Monocyte lineage cells dominated over granulocyte lineage cells across the CT and IM in both tumour groups, and mature cell subsets dominated over immature cells for both lineages (Fig. 3a, Supplementary Fig. 2). The only statistically significant difference between sporadic MSI and LS tumours was the increased infiltration of M2-like macrophages in sporadic MSI tumours when considering the CT and IM together (2584.5 cells/mm2 CI95[3, 5438], Mann–Whitney U test P = 0.048; Fig. 3a). This cell phenotype has been associated with protumorigenic and immunosuppressive functions [26]. Overall, M1-like macrophages, known to have anti-tumorigenic proinflammatory functions [26], dominated over M2-like macrophages in both tumour groups (Fig. 3b). A striking exception was the IM stroma in sporadic MSI tumours that was dominated by M2-like macrophages and showed a significantly lower M1-like to M2-like macrophage ratio compared to LS tumours (2.8 CI95[0.1, 9.3], Mann–Whitney U test, P = 0.031; Fig. 3b).

Fig. 3: Myeloid immune cell infiltration in 7 LS and 20 sporadic MSI tumours.
Fig. 3: Myeloid immune cell infiltration in 7 LS and 20 sporadic MSI tumours.
Full size image

a The myeloid cell densities across all 4 regions of interest analysed from each tumour. The y-axis is on a log scale. *P = 0.048 (Mann–Whitney U test, unadjusted). b The ratio of M1-like/M2-like macrophages stratified according to their stromal or intraepithelial location within the tumour centre (CT) and invasive margin (IM). *P = 0.031 (Mann–Whitney U test, unadjusted).

Spatial interactions of myeloid immune cells and tumour cells

The proximity of myeloid cells to tumour cells could promote tumour-induced changes in their phenotype and function, or enable cell-cell contact for direct antitumour effects (e.g. phagocytosis or cytotoxic activity) [24]. In CRC, myeloid cell proximity to tumour cells independently contributes to their prognostic significance [28]. To compare the spatial immune environment in sporadic MSI and LS tumours, the nearest neighbour distance (NND) was calculated between each identified myeloid immune cell and its nearest tumour cell in the multiplex IHC images. When the measurements were pooled per tumour group, most myeloid immune cells showed significantly shorter median distances to the nearest tumour cell in sporadic MSI compared to LS tumours (Wilcoxon test with Bonferroni correction, adjusted P < 0.0001; Supplementary Fig. 3A). However, when comparing the median NNDs per tumour to account for interindividual variation, there were no statistically significant differences between the tumour groups (Supplementary Fig. 3B).

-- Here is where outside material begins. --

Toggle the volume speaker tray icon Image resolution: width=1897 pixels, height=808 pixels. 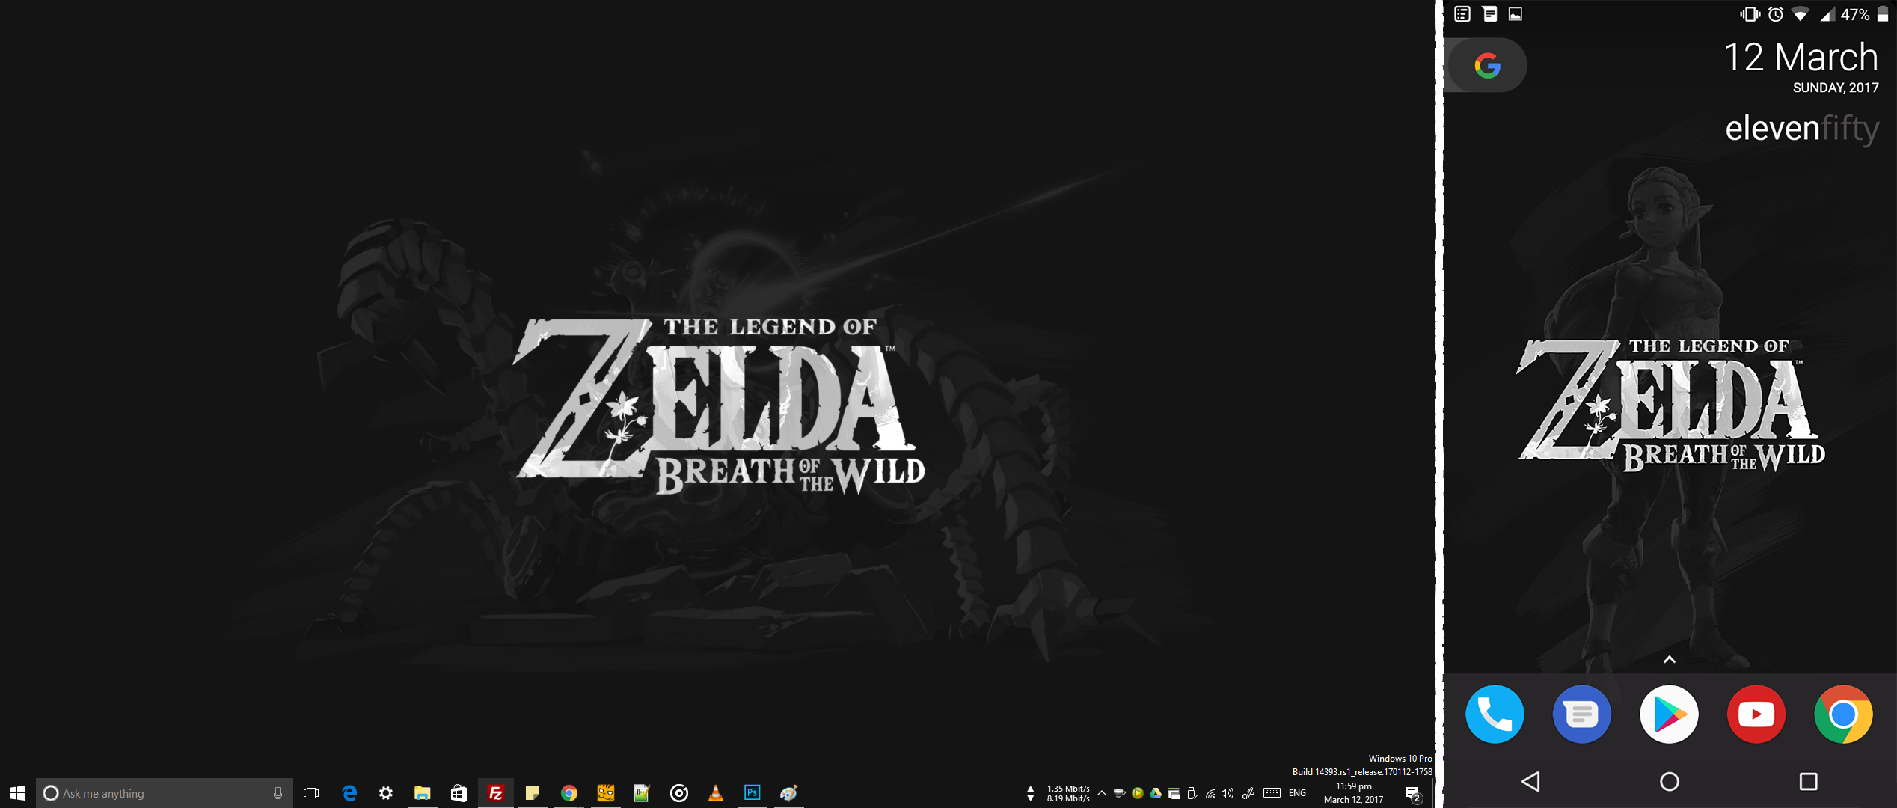(x=1228, y=793)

Correlations between T cell and myeloid immune cell infiltration

Myeloid immune cells can either boost or suppress antitumour T cell responses depending on the myeloid cell subset and differentiation/activation status [24, 25]. However, T cell and myeloid cell densities have rarely been studied in the same tumours. To address their relationship in MSI CRCs, we first compared the myeloid cell densities to the immune cell scores (Supplementary Fig. 4A). When comparing between LS and sporadic MSI CRCs with a high immune cell score, no statistically significant differences were observed for any myeloid cell subset (Mann–Whitney U test). Among sporadic MSI CRCs, tumours with a high immune cell score showed significantly increased infiltration of M1-like macrophages compared to those with a low immune cell score (Mann–Whitney U test, P = 2.3 × 104; Supplementary Fig. 4B). The number of total monocyte lineage cells, mature monocytic cells and total macrophages, cell types which encompass M1-like macrophages, were also significantly higher in sporadic tumours with a high immune cell score. Conversely, a significant difference was not seen for M2-like macrophage infiltration, which was elevated in sporadic tumours regardless of their immune cell score (Supplementary Fig. 4B), nor for any of the granulocytic subsets.

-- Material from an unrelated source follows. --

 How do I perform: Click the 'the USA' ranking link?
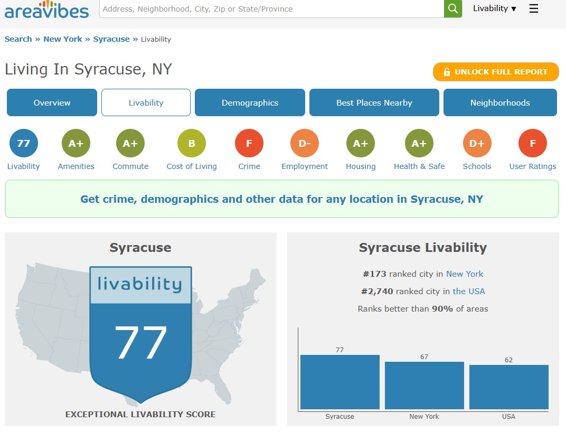point(468,291)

The correlation of raw T cell and myeloid cell densities (cells/mm2) was tested with a linear regression model with all sporadic and LS MSI CRCs included together. Densities of most monocytic and macrophage subsets positively correlated with CD3+ and CD8+ T cell infiltration, whereas granulocytic subsets showed no correlation (Supplementary Fig. 5).

Comparison of immune cell infiltration to clinical and genomic features

The immune cell score is a strong predictor of CRC patient survival, even superior to MSI [5, 14]. As expected, MSI CRC patients with high immune cell score tumours showed a trend towards improved CRC-specific survival (Supplementary Fig. 6A). Among the high immune cell score tumours, CRC-specific survival did not significantly differ between sporadic MSI and LS (Supplementary Fig. 6B). The age, gender and distal-proximal tumour location did not correlate with the immune cell scores (Supplementary Fig. 7). The only significant correlations of clinical features with myeloid cell densities were the significantly higher density of immature granulocytic cells and CD16- monocytic cells in male patients and in those who later died from CRC (Supplementary Fig. 7).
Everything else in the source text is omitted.